見よう見まねの事業計画書
一人で起業しようとは思っていなかった。
オラクルの仕事を一緒にした田中さん、ライターの岡田君と3人で、「一緒に会社をやろうか」という話になっていた。オラクルの仕事が首尾よく終えられたこともあって、きっとそうなるのだろうと考えていた。
しかし二人はなかなか具体的な行動に出ない。僕はだんだんイライラしはじめる。
会社を起こすことは決まった。インターネットがビジネスになることは分かっているし、仕事ももらえそうだ。そうしたら1日も早く会社を作った方がいいに決まっている。遅れれば遅れるほどビジネスチャンスを逃すことになると肌で感じていた。
僕はとりあえず一人で動くことにした。
やる気が漲っている僕の前に、まず最初に立ちはだかった問題。それは、どうやって会社を作るのか分からないということ。
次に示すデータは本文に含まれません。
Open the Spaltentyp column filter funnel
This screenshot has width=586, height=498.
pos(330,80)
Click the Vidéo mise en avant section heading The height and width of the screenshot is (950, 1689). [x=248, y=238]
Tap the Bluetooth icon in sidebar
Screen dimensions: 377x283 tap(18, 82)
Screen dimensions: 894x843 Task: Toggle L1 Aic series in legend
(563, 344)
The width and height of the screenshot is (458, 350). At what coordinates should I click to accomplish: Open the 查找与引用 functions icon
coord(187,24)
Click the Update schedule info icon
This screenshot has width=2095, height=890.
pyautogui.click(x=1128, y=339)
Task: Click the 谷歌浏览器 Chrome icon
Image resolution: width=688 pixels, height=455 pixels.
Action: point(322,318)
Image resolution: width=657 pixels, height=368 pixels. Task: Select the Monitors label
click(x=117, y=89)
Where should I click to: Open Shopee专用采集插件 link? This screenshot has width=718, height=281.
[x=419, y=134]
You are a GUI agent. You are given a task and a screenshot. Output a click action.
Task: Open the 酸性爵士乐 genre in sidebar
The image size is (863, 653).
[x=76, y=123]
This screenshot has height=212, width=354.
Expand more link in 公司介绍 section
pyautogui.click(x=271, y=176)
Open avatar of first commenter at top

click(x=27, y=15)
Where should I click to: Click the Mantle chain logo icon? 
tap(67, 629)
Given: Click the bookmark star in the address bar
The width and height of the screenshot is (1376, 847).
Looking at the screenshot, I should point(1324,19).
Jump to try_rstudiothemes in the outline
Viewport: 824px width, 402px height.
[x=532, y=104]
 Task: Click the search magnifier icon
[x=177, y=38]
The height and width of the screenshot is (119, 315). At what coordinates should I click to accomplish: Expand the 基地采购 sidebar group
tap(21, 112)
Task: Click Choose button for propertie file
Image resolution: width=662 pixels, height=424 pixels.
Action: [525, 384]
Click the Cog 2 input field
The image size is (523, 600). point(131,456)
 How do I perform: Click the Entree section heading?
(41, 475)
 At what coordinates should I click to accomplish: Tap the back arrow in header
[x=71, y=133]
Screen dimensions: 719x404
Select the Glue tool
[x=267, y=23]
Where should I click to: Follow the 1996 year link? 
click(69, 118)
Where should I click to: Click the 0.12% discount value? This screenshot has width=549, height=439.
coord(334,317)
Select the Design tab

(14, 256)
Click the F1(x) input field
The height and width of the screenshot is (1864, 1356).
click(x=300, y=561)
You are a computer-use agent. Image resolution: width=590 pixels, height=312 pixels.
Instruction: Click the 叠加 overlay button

今だったらネットで検索すれば、丁寧な説明がいくらでも転がっているのだが、まだそんな時代ではない。身の回りに会社を作った経験がある人もいなかった。
しかし分からないことが、やらない理由にはならない。フィクスで新しい仕事を受ける時も同じだった。一度も触ったことのないソフト、知らないプログラム言語を使わなければいけないからといって、その仕事をできないと言うわけにはいかない。「できますよ!」と明るく言い放って、後から必死で猛勉強すればなんとかなるものなのだ。
僕はまず書店に行って、簡単そうな「会社の作り方」という本を何冊か買って、読み始めた。